• [Aim of the exercise]:
Each entry below must be given again word for word, with no pictures.

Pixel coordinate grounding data

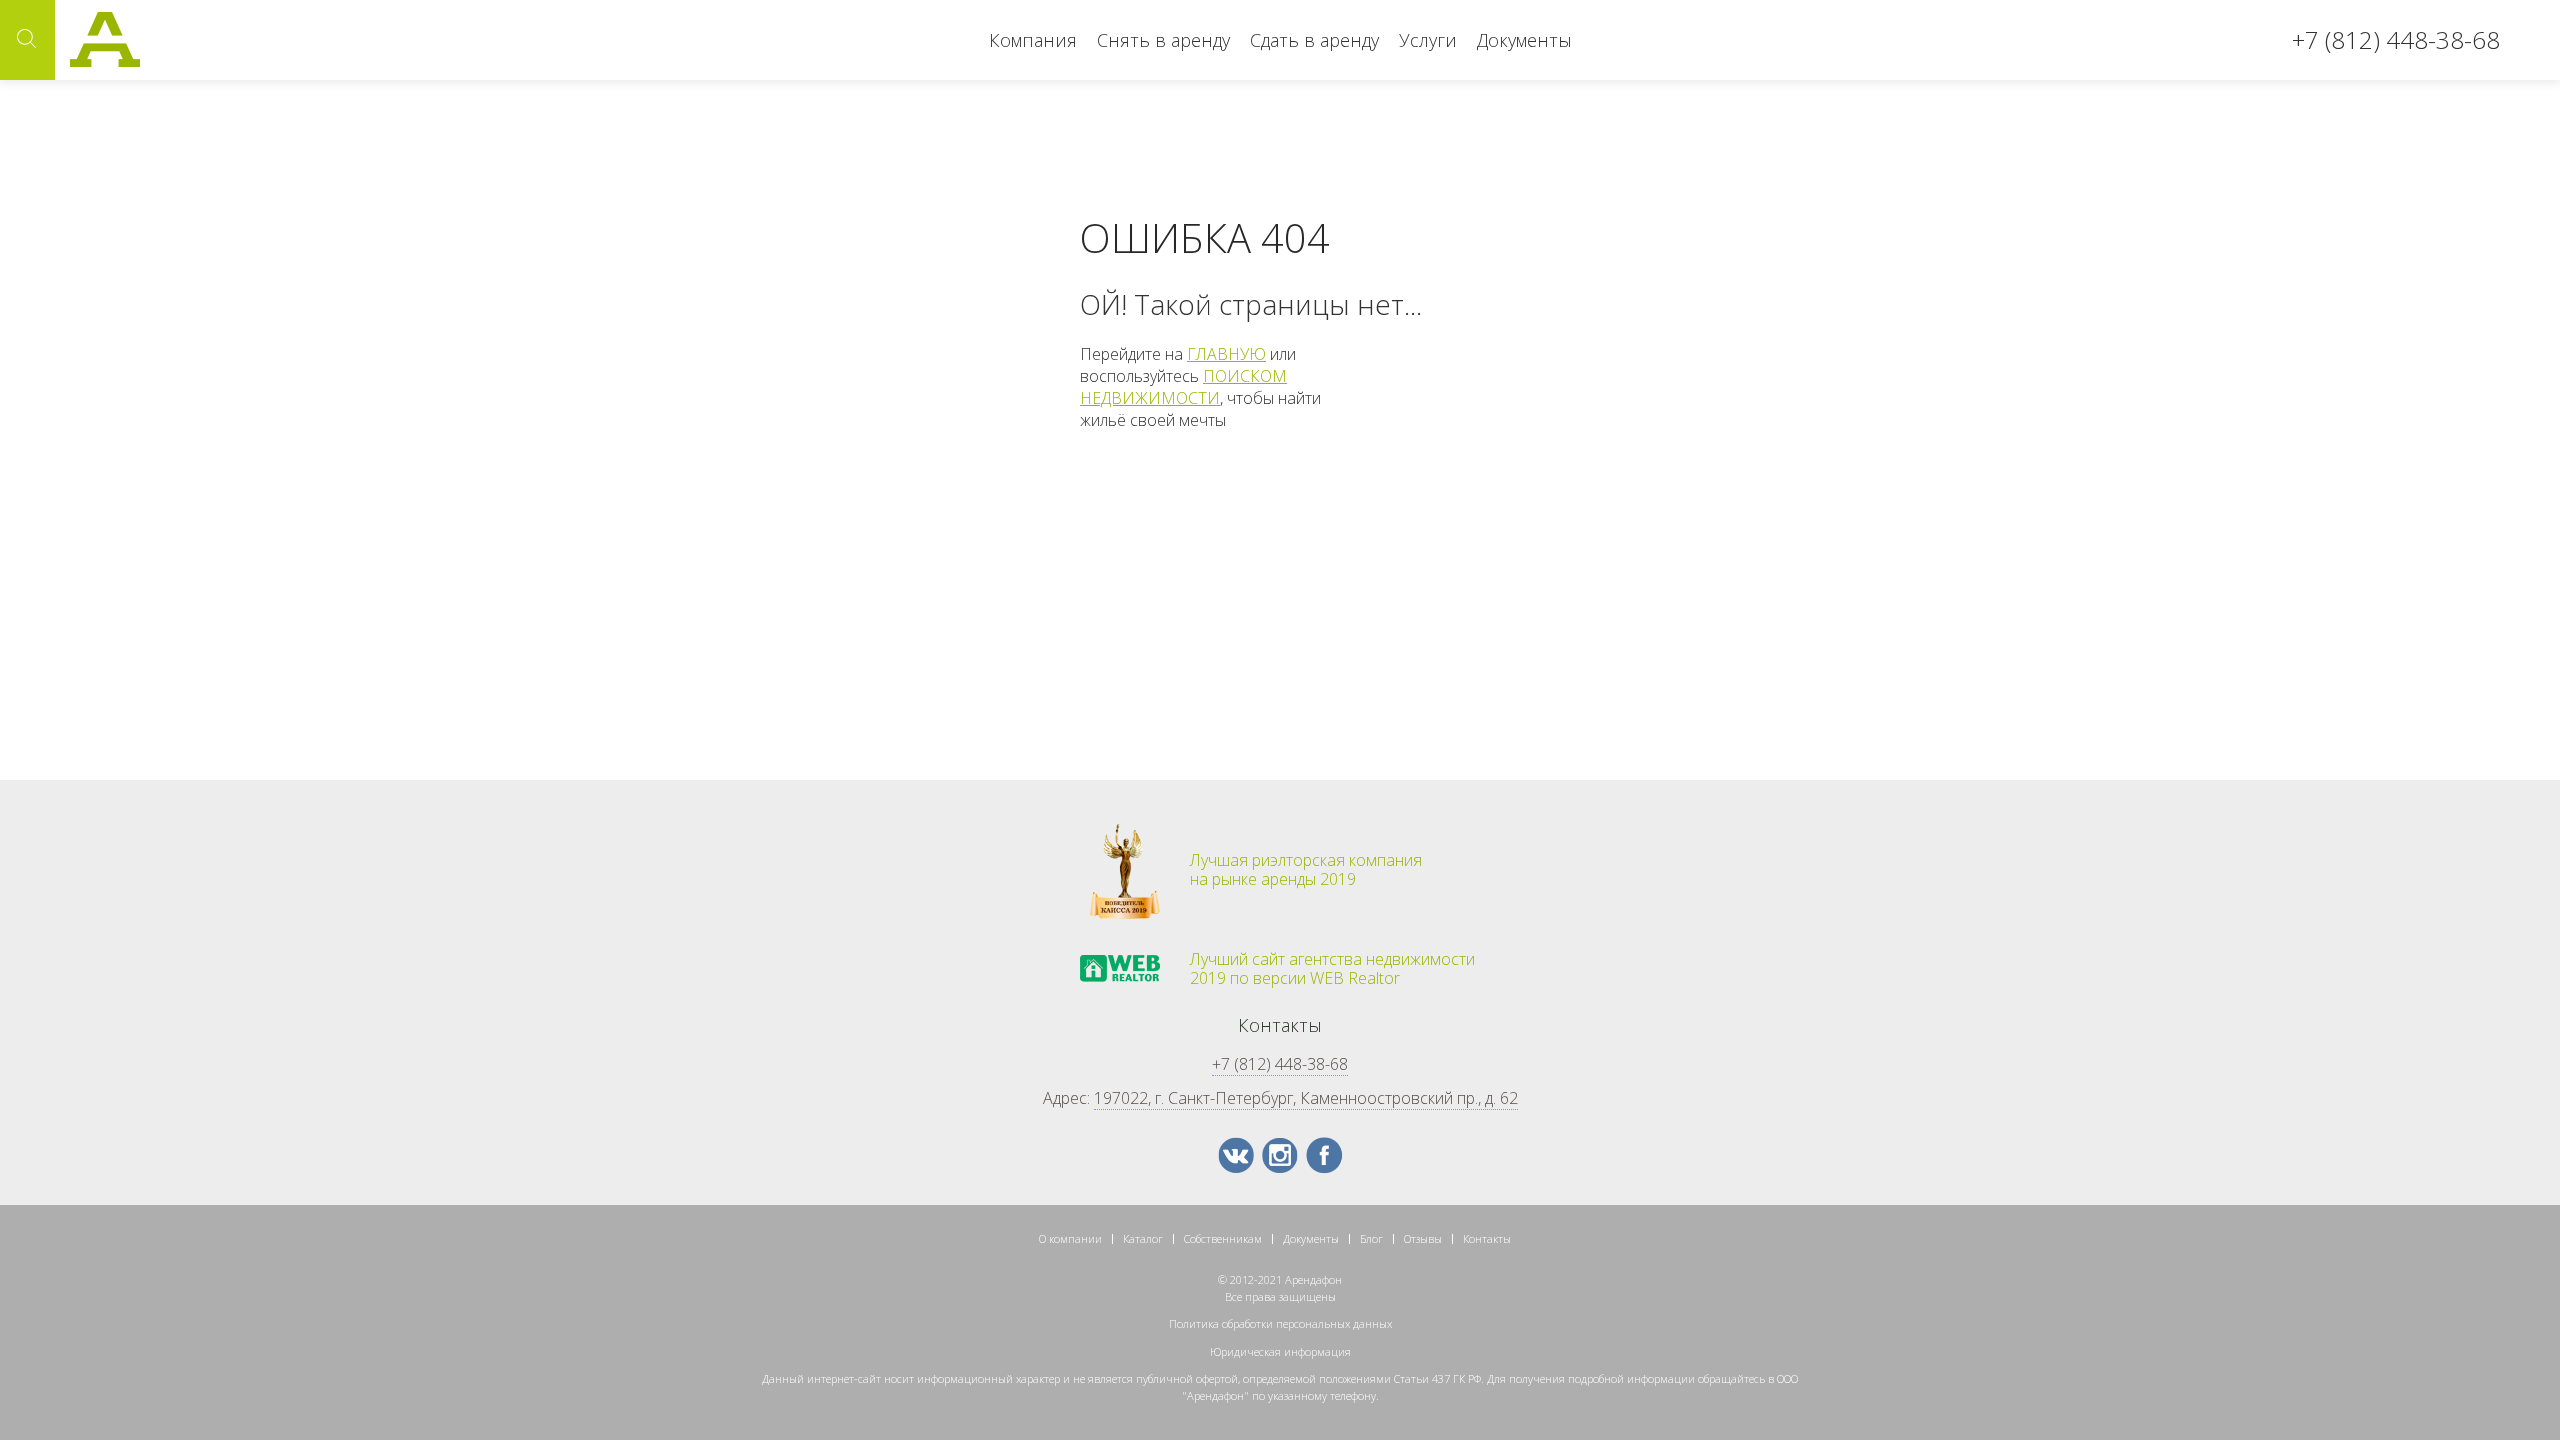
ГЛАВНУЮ (1226, 354)
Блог (1371, 1238)
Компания (1033, 40)
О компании (1070, 1238)
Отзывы (1423, 1238)
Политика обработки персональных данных (1280, 1323)
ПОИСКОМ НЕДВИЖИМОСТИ (1183, 387)
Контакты (1487, 1238)
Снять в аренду (1163, 40)
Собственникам (1223, 1238)
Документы (1524, 40)
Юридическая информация (1280, 1351)
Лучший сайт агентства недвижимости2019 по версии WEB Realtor (1332, 969)
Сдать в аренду (1314, 40)
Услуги (1428, 40)
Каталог (1143, 1238)
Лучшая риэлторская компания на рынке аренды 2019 (1306, 870)
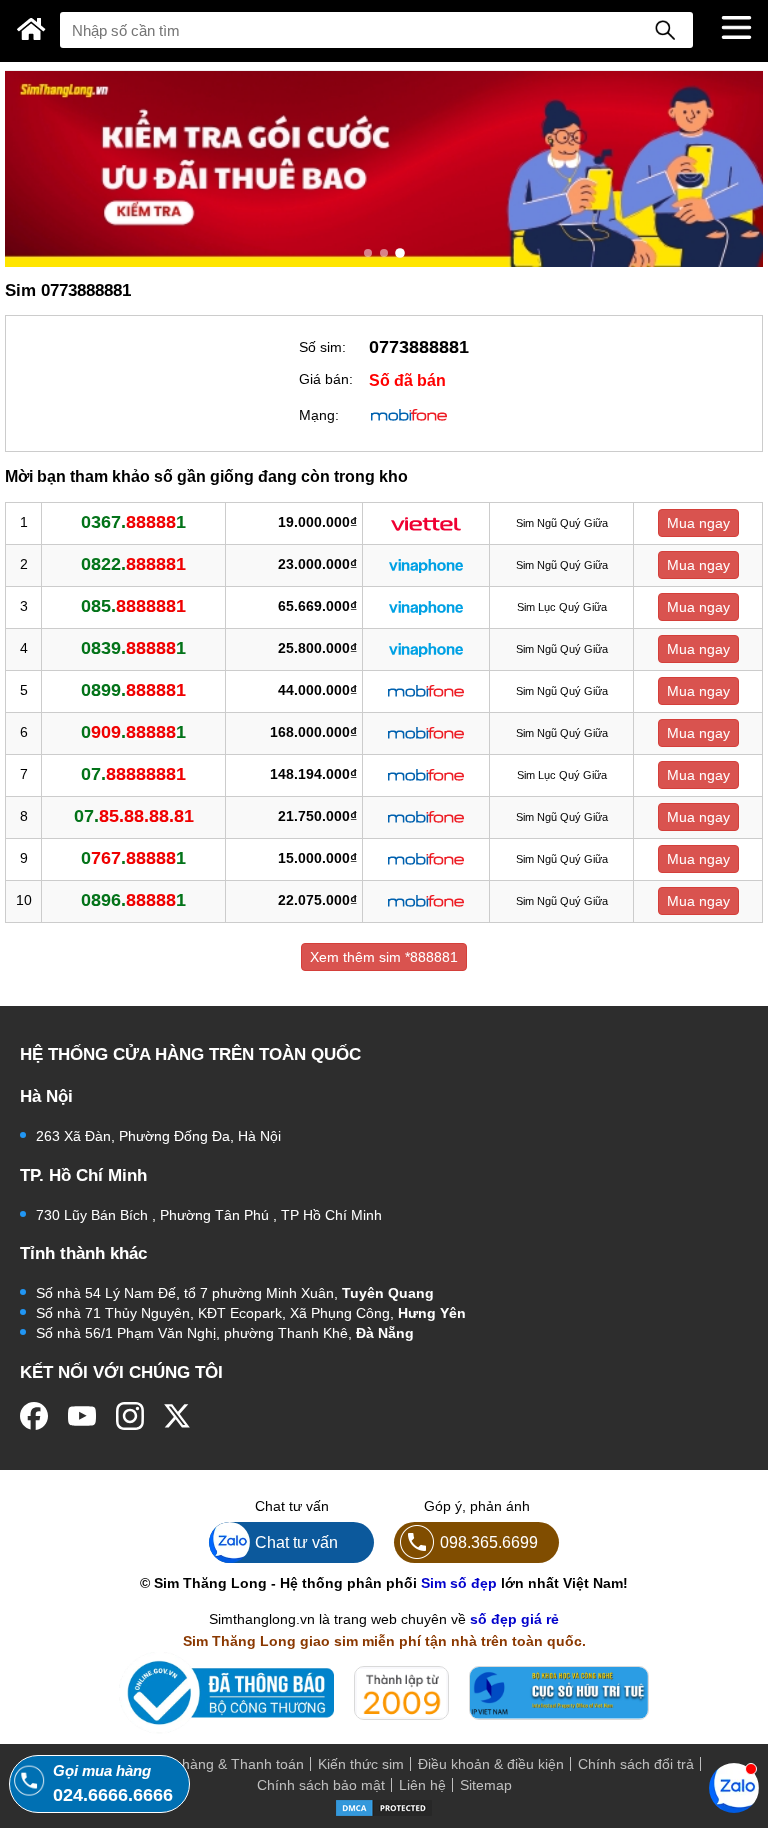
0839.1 (133, 648)
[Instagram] (130, 1416)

• [Task answer]:
ГЛАВНУЮ (1226, 354)
Блог (1371, 1238)
Компания (1033, 40)
О компании (1070, 1238)
Отзывы (1423, 1238)
Политика обработки персональных данных (1280, 1323)
ПОИСКОМ НЕДВИЖИМОСТИ (1183, 387)
Контакты (1487, 1238)
Снять в аренду (1163, 40)
Собственникам (1223, 1238)
Документы (1524, 40)
Юридическая информация (1280, 1351)
Лучший сайт агентства недвижимости2019 по версии WEB Realtor (1332, 969)
Сдать в аренду (1314, 40)
Услуги (1428, 40)
Каталог (1143, 1238)
Лучшая риэлторская компания на рынке аренды 2019 (1306, 870)
0839.1 (133, 648)
[Instagram] (130, 1416)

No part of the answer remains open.